++++ Фрагмент текста ++++

Грибоедов, напротив, чем дальше, тем жил веселее. Он поселился отдельно от Мазаровича, расширил и перестроил свой дом, обставил его по своему вкусу и дни напролет проводил за бостоном с Алларом, Джибелли и Каховским. После отъезда Каховского бостон сменился игрой в «двадцать одно», совершенно примитивной, с любым числом партнеров. Александр выигрывал, и Мазарович его за это ругал: зачем раздражать иностранных коллег? Но поверенный пришел в полную ярость, когда Александр начал ухаживать за милой и резвой дочкой доктора де Лафосса и твердо собрался поселить ее у себя: «Скука чего не творит? а я еще не поврежден в моем рассудке. Хочу веселости». Мазарович кричал, что запрет дом и не будет пускать к себе своего секретаря. Грибоедов отшучивался:
— Если только залучу к себе мою радость, сам во двор к себе никого не пущу, и что вы думаете? На две недели, по крайней мере, запрусь… Не извиняюсь, но где же позволено предаваться шутливости, коли не в том краю, где ее порывы так редки.

++++

Задание – Объясните, пожалуйста, в одном–трёх предложениях по фрагменту о Грибоедове, за что Мазарович ругал Александра во время игры в «двадцать одно» и как он это обосновывал. Приведённые далее строки никак не связаны с фрагментом о Грибоедове.

++++ Извлечённые данные ++++

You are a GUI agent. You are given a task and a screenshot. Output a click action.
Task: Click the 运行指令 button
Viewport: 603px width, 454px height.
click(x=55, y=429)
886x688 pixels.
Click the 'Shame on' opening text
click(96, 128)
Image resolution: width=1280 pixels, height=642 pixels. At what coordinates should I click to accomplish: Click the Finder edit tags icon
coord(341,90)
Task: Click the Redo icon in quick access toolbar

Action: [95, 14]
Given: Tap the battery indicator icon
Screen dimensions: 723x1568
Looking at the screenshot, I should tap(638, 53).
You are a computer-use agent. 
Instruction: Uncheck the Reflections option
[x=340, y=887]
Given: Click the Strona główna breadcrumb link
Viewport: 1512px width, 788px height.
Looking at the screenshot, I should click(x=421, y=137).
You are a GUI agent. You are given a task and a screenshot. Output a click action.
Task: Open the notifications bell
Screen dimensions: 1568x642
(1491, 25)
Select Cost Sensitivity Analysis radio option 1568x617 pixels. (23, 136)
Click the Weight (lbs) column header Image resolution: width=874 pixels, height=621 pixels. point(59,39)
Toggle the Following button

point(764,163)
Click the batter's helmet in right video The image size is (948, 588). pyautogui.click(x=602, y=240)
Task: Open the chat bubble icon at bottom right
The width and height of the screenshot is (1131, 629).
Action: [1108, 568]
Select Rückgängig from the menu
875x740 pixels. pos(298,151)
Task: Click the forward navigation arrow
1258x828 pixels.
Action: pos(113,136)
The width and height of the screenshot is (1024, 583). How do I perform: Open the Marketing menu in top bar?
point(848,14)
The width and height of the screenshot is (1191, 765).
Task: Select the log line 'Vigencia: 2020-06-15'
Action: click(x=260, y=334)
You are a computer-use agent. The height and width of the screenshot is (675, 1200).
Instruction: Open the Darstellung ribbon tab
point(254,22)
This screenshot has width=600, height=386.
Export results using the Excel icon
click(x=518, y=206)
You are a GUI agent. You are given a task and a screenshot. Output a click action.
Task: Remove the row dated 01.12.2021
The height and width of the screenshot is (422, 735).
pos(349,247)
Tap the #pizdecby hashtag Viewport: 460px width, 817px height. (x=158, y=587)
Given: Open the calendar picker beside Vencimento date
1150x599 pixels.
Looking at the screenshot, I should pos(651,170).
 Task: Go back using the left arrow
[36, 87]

++++

Письменный ответ – Мазарович ругал Александра за то, что тот выигрывал. Он считал, что не следует раздражать иностранных коллег.